Electronic queuing and e-ticketing specialist accesso Technology Group PLC (LON:ASCO) has taken down the “up for sale” sign.
The company kicked off a formal sale process in July of last year after receiving approaches from parties interested in acquiring the company but announced this morning that none of the approaches resulted in an offer that the board feels values the company appropriately.
The company also advised that revenues for 2019 will be at or a tad below the guidance range of US$117mln to US$118mln.
Adjusted reported underlying earnings (EBITDA), excluding costs associated with the formal sale process, is expected to be at least US$27mln for the whole of 2019.
Cash EBITDA is expected to be at least US$6mln while total development expenditure and capitalised development is expected to be in line with previous guidance at around US$33mln and about 64% respectively.
Net cash at the end of 2019 is expected to be around US$200,000.
The company said it is undertaking a detailed review of the carrying value of goodwill and acquired intangibles relating to companies acquired in the past.
Any alterations to carrying values would be non-cash in nature, it added.
In a separate announcement, the company revealed that Steve Brown, who was formerly president and chief executive officer of the company between 2016 and 2018, will replace Paul Noland as chief executive officer.
"Accesso has an incredible team of talented professionals, a vast array of innovative technology and a global reach that is unmatched by any other company in our industry.
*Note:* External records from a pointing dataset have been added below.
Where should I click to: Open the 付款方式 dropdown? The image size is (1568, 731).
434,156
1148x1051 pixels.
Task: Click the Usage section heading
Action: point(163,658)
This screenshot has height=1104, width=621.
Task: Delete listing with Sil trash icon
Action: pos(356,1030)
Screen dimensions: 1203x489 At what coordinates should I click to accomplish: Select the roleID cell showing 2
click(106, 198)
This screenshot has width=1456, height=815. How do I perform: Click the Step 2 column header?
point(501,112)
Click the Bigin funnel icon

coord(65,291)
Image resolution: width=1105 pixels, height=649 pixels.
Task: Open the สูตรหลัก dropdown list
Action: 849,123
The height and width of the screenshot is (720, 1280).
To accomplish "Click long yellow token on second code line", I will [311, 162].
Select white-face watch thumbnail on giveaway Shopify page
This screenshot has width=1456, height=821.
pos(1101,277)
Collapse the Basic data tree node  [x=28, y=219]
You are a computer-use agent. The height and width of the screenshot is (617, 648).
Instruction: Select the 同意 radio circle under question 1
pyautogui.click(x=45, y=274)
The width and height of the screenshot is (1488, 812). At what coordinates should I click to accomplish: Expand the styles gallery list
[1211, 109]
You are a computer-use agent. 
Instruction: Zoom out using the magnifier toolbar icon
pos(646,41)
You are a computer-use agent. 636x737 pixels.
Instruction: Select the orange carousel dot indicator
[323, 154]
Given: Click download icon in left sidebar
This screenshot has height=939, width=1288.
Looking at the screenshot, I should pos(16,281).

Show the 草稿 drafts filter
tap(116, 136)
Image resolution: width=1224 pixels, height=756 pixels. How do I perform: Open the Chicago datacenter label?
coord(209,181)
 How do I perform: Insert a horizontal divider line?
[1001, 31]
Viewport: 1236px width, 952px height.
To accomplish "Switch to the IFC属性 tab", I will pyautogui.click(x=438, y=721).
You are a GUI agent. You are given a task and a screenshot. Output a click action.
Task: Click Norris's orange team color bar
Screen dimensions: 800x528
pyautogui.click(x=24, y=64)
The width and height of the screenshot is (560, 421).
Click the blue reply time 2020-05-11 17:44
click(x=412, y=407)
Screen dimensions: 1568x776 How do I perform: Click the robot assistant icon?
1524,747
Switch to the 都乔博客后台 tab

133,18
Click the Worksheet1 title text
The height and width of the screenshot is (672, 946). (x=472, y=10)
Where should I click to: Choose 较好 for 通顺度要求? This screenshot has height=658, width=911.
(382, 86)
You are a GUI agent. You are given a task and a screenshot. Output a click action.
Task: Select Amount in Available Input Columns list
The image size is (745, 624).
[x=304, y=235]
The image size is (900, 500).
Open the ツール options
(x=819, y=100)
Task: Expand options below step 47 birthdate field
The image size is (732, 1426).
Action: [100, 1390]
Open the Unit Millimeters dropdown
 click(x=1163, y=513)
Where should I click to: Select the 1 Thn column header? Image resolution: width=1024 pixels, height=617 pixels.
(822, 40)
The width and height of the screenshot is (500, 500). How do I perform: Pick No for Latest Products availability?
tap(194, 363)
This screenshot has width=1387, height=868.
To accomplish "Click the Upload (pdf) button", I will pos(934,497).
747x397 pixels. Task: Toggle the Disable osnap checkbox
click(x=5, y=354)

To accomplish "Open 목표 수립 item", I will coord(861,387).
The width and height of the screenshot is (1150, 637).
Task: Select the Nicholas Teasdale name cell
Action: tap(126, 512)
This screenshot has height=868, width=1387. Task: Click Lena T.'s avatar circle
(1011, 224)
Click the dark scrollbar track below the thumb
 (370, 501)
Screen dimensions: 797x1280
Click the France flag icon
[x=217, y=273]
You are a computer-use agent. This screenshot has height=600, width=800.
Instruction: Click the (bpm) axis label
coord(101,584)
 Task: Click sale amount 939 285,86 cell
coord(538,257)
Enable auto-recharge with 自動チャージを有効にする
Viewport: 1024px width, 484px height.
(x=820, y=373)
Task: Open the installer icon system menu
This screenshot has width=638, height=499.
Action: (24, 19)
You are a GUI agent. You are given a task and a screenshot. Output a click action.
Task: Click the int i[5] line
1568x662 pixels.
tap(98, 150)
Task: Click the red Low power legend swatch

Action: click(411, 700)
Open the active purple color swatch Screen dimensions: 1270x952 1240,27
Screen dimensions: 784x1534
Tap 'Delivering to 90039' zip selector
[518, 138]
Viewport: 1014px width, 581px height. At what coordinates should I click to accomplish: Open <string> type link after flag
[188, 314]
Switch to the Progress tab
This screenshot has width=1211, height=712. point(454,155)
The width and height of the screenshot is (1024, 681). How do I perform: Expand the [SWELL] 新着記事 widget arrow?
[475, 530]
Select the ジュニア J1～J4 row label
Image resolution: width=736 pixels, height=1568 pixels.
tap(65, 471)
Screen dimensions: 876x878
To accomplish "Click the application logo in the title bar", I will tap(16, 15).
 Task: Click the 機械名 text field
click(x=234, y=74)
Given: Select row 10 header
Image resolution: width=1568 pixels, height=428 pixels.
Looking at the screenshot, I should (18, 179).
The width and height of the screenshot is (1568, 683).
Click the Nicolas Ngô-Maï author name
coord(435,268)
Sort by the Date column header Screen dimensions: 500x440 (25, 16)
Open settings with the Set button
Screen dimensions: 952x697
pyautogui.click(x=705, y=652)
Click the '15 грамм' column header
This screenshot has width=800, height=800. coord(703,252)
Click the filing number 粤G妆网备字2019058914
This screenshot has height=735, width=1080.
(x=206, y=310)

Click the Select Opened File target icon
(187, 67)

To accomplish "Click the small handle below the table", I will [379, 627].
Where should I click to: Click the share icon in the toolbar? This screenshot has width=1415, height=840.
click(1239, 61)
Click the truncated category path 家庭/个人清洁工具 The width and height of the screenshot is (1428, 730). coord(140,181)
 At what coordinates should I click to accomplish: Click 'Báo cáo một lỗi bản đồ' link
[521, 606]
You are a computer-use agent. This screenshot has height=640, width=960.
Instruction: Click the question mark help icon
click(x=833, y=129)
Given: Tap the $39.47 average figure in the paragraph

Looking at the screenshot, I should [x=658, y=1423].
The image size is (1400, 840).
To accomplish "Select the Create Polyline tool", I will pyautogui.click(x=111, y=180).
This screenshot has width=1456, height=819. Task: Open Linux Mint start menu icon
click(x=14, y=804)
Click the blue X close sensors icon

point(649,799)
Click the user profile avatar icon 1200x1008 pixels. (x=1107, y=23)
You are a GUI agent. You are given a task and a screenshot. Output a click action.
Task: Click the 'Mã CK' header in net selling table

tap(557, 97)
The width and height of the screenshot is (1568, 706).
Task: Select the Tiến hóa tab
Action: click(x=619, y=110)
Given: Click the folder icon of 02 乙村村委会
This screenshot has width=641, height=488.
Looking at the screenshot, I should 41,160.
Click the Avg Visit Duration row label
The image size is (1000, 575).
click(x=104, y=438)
I look forward to re-engaging myself with our clients and the accesso team as we regain the momentum of this truly unique company,” Brown said.
Bill Russell, the non-executive chairman of accesso, said the board was “thrilled” at Brown’s decision to return to the helm.
“His understanding of the company's core business along with his vision and passion for accesso are unmatchable. We look forward to working with him as we re-energise the company and move forward with our long-term growth plan,” Russell said.
Shares in accesso were down 21% at 353p in early deals.